Quintero-Rivera et al. (2010) reported 2 unrelated patients, a 10-year-old Caucasian girl and a 15-year-old Hispanic boy, with chromosome 3q29 deletion syndrome. Common clinical features included delayed psychomotor development with delayed waking and poor motor skills, autism with speech delay, mental retardation, and psychiatric disturbances, including aggression, anxiety, hyperactivity, and bipolar disorder with psychosis in 1. Both had dysmorphic features, including high nasal bridge, asymmetric face, and crowded/dysplastic teeth; 1 had micrognathia and epicanthal folds. Both had tapered fingers. The girl had a family history significant for a father and paternal grandfather with bipolar disorder, and a maternal cousin and aunt with attention-deficit hyperactivity disorder and anorexia nervosa, respectively. Chromosomal microarray analysis identified de novo 1.6-Mb and 2.1-Mb deletions at chromosome 3q29 in the girl and boy, respectively. Quintero-Rivera et al. (2010) noted that the dysmorphic features of this disorder are highly variable, but that the psychiatric manifestations often include cognitive defects, autism, and other psychiatric disorders.

Molecular Genetics

The microdeletion in the patients studied by Willatt et al. (2005) was approximately 1.5 Mb, with molecular boundaries mapping within the same or adjacent BAC clones at either end of the deletion in all patients. The deletion encompassed 22 genes, including PAK2 (605022) and DLG1 (601014), which are autosomal homologs of 2 known X-linked mental retardation genes, PAK3 (300142) and DLG3 (300189). The presence of 2 nearly identical low-copy repeat (LCR) sequences in BAC clones on each side of the deletion breakpoint suggested that nonallelic homologous recombination is the likely mechanism of disease causation in this syndrome.
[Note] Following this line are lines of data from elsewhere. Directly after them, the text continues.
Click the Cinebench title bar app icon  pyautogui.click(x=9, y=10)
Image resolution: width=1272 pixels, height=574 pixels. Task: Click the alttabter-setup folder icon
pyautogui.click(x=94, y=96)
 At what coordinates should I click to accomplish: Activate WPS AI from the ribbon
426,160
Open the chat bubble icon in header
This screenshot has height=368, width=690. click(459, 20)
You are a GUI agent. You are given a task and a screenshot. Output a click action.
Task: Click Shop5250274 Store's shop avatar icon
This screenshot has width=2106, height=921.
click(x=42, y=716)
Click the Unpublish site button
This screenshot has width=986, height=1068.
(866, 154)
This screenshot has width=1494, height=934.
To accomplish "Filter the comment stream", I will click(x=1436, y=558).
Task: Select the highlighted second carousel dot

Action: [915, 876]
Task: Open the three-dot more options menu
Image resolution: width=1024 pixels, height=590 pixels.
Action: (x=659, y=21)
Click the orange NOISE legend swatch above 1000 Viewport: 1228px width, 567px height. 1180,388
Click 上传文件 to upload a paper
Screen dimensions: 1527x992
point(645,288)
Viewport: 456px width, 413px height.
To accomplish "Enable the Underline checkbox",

Mulle et al. (2010) identified a region on chromosome 3q29 in which copy number variation (CNV) was significantly associated with schizophrenia (SCZD; 181500). The initial study involved 245 unrelated patients with SCZD and 490 controls, all of Ashkenazi Jewish descent. Combined with prior CNV studies and additional SCZD cohorts, the authors identified chromosome 3q29 deletions in 6 of 7,545 patients compared to 1 of 39,748 controls (odds ratio of 16.98; corrected p value = 0.02). The minimum deletion region overlapped with that observed in the group of children with moderate mental retardation and autism.

Quintero-Rivera et al. (2010) proposed a role for haploinsufficiency of the FBXO45 (609112), DLG1 (601014), and PAK2 (605022) genes in the psychiatric manifestations of 3q29 deletion syndrome, since these genes play putative role in synaptic transmission.

Kaminsky et al. (2011) performed a large CNV case-control study comprising 15,749 International Standards for Cytogenomic Arrays cases and 10,118 published controls, focusing on recurrent deletions and duplications involving 14 copy number variant regions. Compared with controls, 14 deletions and 7 duplications were significantly overrepresented in cases, providing a clinical diagnosis as pathogenic. The 3q29 deletion was identified in 9 cases and no controls for a p value of 0.0147 and a frequency of 1 in 1,750 cases.